If you do start programming in Julia and hit roadblocks, performance issues, or bugs, the people here are more than willing to help. Just search for posts like “My code in X language is slower than Julia”, and look at all the replies.

In the end though, the best test might just be to code the same (small) project in Julia and Rust and see which one works best for your needs.

Yeah, and conversely, I’m not sure I’d really trust the Rust community to do a better job making an ODE solver library or a Libm implementation than the julia folks, especailly because the sorts of ‘correctness’ issues one encounters with these numerical projects are just not the sorts of issues the core Rust community is very familiar with.
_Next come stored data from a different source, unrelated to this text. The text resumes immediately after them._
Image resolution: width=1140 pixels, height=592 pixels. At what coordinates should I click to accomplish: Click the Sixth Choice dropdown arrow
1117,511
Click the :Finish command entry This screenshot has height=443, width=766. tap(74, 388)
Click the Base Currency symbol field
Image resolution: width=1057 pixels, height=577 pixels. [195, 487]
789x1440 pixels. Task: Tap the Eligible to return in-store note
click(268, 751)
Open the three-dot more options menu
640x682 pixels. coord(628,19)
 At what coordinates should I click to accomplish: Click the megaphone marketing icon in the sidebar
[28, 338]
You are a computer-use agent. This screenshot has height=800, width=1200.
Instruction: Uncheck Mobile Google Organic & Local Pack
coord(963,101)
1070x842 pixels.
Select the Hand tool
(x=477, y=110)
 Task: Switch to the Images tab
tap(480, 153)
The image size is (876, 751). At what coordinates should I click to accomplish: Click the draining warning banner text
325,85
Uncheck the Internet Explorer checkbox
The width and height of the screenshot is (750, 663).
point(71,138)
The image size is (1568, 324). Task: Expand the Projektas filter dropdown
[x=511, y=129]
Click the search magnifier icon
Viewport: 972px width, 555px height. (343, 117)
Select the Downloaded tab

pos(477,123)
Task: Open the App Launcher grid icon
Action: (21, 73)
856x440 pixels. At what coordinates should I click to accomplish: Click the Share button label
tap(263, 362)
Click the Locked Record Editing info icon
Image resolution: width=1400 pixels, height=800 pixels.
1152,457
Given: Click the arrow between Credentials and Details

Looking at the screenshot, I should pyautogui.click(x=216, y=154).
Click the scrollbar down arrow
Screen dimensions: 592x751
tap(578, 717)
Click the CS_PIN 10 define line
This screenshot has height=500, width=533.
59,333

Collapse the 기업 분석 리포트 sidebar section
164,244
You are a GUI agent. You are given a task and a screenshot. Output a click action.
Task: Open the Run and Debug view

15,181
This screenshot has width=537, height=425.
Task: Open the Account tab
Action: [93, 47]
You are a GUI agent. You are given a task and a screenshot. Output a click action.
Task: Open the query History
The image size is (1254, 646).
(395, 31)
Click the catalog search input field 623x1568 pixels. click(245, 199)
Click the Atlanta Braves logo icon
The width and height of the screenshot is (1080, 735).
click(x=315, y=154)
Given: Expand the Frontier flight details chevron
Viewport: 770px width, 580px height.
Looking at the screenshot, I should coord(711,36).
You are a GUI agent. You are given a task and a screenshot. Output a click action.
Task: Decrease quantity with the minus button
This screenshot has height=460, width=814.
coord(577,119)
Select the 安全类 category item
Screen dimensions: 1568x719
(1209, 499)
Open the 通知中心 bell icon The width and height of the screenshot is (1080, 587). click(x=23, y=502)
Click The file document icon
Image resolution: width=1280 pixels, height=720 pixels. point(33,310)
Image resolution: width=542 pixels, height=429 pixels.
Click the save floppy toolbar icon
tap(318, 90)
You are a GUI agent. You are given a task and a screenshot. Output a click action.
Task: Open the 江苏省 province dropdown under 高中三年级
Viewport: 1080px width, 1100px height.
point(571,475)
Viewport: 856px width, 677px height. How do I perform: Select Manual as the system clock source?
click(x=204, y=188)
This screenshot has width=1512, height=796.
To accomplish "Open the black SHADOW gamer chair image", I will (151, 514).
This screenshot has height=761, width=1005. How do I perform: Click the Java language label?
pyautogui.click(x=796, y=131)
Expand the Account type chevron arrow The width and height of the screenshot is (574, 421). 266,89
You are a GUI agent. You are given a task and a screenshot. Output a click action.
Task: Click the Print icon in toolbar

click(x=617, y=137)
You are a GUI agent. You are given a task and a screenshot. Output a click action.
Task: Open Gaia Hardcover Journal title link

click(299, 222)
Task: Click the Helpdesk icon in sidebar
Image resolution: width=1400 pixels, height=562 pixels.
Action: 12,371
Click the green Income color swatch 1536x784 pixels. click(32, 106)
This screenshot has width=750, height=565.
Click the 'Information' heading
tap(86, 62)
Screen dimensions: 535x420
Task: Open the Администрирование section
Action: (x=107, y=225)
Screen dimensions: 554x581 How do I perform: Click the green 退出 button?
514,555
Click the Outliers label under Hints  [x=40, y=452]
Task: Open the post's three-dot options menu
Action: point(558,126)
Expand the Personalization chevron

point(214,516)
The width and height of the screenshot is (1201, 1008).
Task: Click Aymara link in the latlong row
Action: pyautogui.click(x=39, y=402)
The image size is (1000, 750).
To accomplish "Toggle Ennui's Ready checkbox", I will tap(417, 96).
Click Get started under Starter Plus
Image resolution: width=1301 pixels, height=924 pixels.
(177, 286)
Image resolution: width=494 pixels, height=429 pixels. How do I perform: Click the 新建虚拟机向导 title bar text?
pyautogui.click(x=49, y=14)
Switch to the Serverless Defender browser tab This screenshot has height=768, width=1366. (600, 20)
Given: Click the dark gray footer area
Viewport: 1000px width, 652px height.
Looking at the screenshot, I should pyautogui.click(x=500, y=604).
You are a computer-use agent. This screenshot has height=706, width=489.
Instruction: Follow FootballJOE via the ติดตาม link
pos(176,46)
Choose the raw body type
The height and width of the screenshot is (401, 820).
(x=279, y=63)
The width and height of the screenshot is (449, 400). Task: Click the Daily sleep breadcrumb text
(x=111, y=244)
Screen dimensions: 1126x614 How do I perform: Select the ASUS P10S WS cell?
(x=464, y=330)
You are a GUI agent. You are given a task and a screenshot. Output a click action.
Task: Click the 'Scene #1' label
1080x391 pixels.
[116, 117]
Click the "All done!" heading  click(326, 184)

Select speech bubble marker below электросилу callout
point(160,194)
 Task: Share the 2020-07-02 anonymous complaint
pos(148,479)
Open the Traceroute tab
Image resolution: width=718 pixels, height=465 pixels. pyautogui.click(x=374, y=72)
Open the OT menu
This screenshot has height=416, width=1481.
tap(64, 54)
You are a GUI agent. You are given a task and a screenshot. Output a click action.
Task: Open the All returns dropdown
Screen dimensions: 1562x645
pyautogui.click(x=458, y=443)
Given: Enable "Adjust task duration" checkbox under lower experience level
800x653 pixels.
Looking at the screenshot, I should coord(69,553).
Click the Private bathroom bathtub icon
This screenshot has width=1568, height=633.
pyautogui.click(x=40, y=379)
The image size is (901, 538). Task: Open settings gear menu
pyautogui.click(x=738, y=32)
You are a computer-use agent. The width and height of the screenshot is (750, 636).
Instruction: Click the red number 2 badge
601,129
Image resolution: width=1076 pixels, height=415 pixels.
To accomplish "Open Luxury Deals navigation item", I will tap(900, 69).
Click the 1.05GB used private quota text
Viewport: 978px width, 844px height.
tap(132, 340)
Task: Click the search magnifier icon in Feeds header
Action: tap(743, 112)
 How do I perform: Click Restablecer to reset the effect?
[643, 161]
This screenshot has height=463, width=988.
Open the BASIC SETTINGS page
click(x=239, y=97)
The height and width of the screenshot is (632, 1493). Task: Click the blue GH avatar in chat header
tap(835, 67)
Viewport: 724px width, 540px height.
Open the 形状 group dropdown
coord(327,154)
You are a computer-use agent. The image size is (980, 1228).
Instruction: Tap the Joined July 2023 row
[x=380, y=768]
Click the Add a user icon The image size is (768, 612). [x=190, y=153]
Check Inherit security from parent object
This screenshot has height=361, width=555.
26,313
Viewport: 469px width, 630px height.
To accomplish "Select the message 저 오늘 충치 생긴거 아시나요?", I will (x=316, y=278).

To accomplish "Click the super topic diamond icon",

As a short response to the original question from @gunner. You have to consider if your use case fit’s the language’s vision

  • Julia’s main foucus is scientific computing which is more mature in Julia than Rust.
  • Julia’s SciML ecosystem is developed by experts in the field and tested over numerous applications; you will not find a package ecosystem more fit for this purpose anywhere else
  • You are doing research where time to prove your idea is critical, if you’re doing a graduate degree, you don’t want to be doing longer than you need to be. You need a language that is easy to prototype in. Rust is not it.

Rust is better at robust systems programming and application development and there are far more programmers in that field than in scientific computing. Because of this, many people criticize Julia for not solving their problems, but Julia was never purpose built for most people’s problems. Julia is primarily built to solve problems that arise in the numerical computing, simulation, and SciML space. Julia is niche, but niche is good if your unique problems are in that niche. Numerical computing is a completely different beast than app development, and it deserves a unique language to deal with the issues you see in that space.

If you want a good example of a Python package that does numerical heavy lifting under the hood, PySR is an excellent example that I learned a lot from. It uses SymbolicRegression.jl. In fact, the author of these packages, @MilesCranmer, is also implemented his symbolic regression tool in Rust. If there is anyone who can authoritatively answer all your questions on this subject, it’s him.

We already more or less have this. GitHub - JuliaCI/NanosoldierReports: A repository for human-readable reports generated by the Nanosoldier.jl CI system. · GitHub tests all the Julia packages and GitHub - Seelengrab/Supposition.jl: A Julia implementation of choice sequence based PBT, inspired by Hypothesis · GitHub is an almost magic tool for generating weird configurations (no LLM needed).

I used Supposition.jl heavily when making ZipArchives.jl and you can compare the bug reports Issues · JuliaIO/ZipArchives.jl · GitHub with the latest version of the rust library it was initially based on Issues · zip-rs/zip2 · GitHub

Since I saw autodiff mentioned on the Julia front (with Enzyme), I’m just going to chime in with a fun fact that Rust is also developping a std::autodiff (std::autodiff - Rust), which also calls into Enzyme!

That said the Julia ecosystem for autodiff is a lot more feature-complete than the current rust one (but they’re also working on it too!).

I’ll just chime in quickly to say we’ve been using Julia as the main research/data language at our hedge fund since 2021. In that time, we’ve only really run into one major issue, which is the fact that some of the built-in Julia functions like use SIMD and there’s no easy way to turn that off, leading to slightly different results on different hardware. But that’s very common in numerical ecosystems (e.g. Python does the same thing) and a fairly niche issue.

wow, is that a surprising choice to put it so first class in std namespace? it seems surprising to me, but maybe Rust users are more autodiff-happy than I assumed?